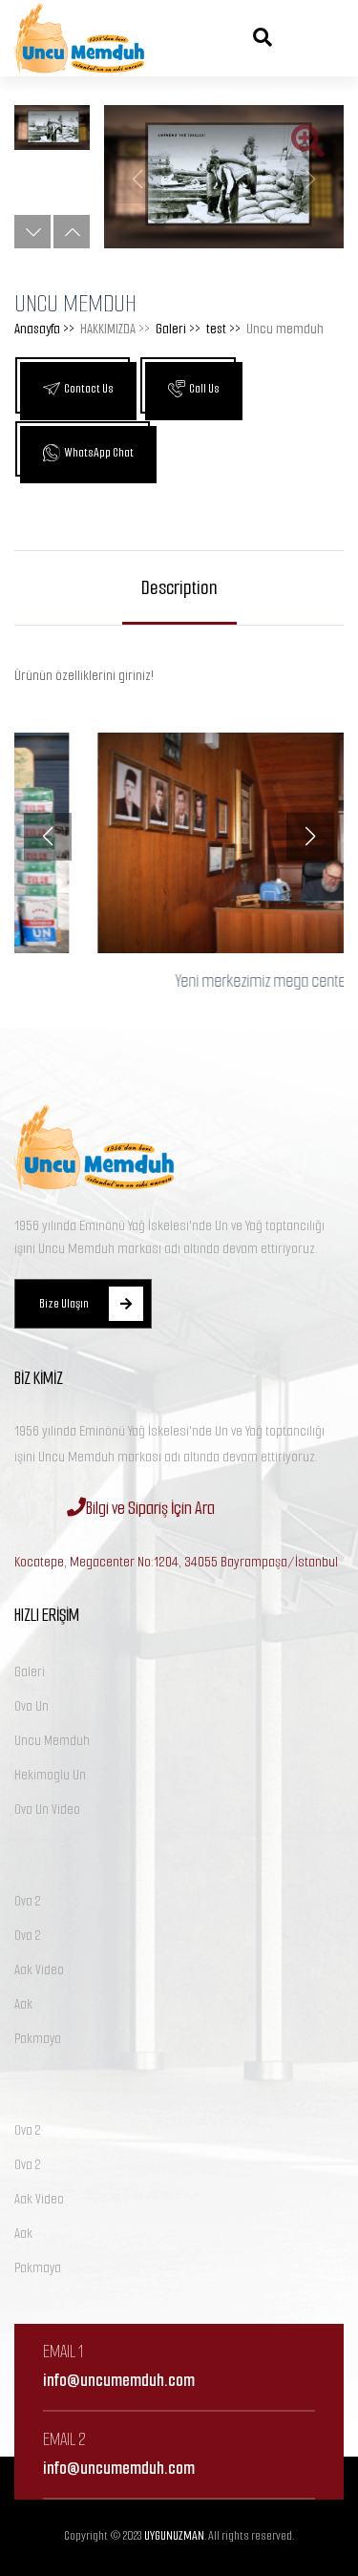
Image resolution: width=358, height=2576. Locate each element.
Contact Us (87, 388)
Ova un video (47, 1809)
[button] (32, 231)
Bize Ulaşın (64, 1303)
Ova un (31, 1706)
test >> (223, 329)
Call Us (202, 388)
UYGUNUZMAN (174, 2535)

________________________________________

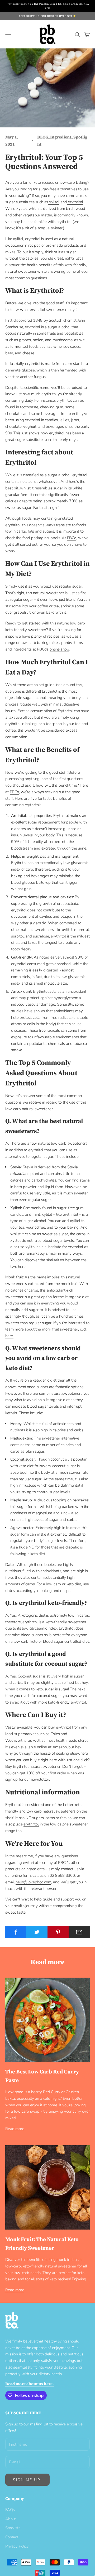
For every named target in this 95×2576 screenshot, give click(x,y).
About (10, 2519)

________________________________________

_EXERCISE GOAL_
There is a run of lines above from the one with "Image resolution: width=358, height=2576." to the one with "UYGUNUZMAN (174, 2535)"; print exactly that run, both ends included, and nothing else.

_ANSWER FOR THIS EXERCISE_
Image resolution: width=358, height=2576. Locate each element.
Contact Us (87, 388)
Ova un video (47, 1809)
[button] (32, 231)
Bize Ulaşın (64, 1303)
Ova un (31, 1706)
test >> (223, 329)
Call Us (202, 388)
UYGUNUZMAN (174, 2535)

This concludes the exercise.